> **Task**
Every line that holds the word "tools" needs to be copied from the data below.
### Data provided
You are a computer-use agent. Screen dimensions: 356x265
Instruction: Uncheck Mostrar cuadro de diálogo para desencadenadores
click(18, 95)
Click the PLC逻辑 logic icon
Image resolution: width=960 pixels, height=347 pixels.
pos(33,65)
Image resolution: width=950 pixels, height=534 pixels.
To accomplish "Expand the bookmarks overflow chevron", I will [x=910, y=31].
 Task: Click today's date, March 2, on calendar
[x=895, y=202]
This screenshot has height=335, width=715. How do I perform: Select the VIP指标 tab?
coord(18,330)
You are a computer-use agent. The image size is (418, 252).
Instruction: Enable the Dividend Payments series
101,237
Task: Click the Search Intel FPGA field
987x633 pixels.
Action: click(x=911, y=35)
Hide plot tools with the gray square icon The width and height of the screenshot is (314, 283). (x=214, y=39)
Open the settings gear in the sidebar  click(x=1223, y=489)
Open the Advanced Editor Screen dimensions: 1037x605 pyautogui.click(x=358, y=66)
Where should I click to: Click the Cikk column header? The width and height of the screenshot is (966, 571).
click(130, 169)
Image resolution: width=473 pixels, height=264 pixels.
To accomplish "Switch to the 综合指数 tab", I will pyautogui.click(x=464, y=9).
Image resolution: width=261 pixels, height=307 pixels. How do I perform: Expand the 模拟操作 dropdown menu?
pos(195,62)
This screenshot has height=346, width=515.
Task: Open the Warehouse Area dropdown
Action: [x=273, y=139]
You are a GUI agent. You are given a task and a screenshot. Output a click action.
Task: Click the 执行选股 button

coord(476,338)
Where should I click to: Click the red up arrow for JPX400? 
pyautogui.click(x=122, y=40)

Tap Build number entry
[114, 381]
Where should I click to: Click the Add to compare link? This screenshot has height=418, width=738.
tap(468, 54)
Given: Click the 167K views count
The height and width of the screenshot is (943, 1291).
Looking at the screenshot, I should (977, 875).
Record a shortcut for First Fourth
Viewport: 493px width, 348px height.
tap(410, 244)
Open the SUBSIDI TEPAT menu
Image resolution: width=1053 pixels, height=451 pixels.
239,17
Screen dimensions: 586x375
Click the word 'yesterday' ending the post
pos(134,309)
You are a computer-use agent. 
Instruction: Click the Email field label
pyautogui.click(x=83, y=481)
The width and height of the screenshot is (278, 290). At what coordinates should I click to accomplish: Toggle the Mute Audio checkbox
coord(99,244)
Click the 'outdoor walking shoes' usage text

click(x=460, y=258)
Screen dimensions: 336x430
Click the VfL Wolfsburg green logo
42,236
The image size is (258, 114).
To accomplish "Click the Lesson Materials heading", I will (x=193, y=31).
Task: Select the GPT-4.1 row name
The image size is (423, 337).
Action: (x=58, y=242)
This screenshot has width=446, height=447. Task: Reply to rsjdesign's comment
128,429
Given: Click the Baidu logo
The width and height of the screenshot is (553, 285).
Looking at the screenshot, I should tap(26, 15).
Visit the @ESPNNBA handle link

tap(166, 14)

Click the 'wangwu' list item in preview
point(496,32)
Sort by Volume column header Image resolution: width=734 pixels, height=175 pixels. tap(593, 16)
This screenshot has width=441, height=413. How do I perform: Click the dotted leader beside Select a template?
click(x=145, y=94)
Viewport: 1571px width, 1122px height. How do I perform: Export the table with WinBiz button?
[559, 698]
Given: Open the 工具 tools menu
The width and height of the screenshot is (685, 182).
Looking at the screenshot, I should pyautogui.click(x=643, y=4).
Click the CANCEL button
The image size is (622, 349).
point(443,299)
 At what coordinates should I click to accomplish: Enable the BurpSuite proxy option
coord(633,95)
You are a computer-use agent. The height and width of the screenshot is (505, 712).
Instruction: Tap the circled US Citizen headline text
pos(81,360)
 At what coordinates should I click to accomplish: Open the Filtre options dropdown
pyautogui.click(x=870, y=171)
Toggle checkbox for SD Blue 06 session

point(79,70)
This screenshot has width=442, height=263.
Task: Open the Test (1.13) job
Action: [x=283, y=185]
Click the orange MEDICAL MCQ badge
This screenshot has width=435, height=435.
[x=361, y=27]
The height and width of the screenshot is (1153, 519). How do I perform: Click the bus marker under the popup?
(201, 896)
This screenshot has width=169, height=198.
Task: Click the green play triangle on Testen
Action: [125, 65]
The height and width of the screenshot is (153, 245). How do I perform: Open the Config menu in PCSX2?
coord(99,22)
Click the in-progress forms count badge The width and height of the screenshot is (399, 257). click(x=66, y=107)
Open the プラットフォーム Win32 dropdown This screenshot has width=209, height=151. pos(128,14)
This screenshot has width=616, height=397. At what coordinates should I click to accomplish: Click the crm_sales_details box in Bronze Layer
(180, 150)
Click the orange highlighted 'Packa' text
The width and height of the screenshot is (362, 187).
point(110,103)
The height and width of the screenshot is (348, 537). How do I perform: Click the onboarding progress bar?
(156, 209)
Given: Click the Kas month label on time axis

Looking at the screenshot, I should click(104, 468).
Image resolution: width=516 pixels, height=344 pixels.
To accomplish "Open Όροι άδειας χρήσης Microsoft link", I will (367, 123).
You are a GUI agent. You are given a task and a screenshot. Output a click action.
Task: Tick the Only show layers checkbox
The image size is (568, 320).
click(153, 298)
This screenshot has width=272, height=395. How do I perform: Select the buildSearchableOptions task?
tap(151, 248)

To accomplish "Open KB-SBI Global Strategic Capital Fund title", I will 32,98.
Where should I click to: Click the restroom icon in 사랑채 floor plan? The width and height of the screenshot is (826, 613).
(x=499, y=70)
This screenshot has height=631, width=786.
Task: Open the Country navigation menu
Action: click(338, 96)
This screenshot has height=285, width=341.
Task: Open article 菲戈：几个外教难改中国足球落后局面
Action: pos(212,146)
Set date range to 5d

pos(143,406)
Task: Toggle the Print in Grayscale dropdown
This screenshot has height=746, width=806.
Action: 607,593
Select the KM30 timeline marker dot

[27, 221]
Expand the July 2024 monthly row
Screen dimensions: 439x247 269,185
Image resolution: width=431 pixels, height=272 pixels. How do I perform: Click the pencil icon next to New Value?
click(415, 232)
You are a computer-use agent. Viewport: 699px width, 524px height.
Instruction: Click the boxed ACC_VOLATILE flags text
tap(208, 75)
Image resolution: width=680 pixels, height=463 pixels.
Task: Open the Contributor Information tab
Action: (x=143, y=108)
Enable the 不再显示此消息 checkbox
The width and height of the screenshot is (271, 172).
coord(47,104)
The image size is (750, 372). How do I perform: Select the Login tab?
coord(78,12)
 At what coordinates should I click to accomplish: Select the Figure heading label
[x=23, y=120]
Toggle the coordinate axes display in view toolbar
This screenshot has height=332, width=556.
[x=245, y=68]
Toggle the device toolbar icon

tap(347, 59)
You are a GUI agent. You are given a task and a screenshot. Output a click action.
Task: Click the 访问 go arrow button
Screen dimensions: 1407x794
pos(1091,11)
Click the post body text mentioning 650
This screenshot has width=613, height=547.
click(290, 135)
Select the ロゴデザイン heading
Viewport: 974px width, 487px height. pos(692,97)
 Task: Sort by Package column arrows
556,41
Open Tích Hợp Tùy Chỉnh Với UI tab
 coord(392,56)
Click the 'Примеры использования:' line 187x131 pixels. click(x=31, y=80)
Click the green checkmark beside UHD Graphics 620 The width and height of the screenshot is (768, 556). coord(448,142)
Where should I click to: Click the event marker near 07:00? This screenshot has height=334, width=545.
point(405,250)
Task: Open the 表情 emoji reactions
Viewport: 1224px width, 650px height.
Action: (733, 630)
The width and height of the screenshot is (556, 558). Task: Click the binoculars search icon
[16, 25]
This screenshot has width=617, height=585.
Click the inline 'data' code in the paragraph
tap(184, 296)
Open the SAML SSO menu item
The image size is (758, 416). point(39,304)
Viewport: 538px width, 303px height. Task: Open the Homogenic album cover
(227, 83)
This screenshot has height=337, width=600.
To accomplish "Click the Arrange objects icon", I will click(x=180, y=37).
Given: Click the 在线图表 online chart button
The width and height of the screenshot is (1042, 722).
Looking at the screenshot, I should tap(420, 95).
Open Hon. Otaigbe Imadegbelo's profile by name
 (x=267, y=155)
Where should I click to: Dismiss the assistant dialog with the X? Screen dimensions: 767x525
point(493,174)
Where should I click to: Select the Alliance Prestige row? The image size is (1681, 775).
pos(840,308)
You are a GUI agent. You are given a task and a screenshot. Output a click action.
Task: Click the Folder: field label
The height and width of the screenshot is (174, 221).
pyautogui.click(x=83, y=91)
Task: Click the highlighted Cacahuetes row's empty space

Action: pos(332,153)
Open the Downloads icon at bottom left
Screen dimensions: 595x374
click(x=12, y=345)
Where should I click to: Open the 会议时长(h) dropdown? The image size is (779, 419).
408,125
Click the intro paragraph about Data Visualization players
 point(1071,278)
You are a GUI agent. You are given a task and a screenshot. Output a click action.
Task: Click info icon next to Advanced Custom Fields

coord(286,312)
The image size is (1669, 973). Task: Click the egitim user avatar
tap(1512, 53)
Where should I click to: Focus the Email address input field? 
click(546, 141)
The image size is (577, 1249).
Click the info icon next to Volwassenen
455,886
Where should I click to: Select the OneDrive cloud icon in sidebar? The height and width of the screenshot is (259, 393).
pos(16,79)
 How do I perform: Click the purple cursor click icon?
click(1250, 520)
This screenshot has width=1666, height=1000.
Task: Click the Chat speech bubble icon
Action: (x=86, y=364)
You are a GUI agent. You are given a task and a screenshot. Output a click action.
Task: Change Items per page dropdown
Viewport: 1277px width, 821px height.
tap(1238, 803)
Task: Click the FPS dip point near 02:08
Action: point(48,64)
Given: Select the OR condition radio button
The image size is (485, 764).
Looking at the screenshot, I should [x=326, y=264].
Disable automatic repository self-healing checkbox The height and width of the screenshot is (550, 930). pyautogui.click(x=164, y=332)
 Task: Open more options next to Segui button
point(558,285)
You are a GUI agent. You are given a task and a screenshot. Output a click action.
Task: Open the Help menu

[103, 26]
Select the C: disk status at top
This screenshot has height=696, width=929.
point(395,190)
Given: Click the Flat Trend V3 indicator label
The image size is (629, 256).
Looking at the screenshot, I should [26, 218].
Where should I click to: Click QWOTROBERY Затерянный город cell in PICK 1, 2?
######
> **Solution below**
Hide plot tools with the gray square icon The width and height of the screenshot is (314, 283). (x=214, y=39)
Given: Open the 工具 tools menu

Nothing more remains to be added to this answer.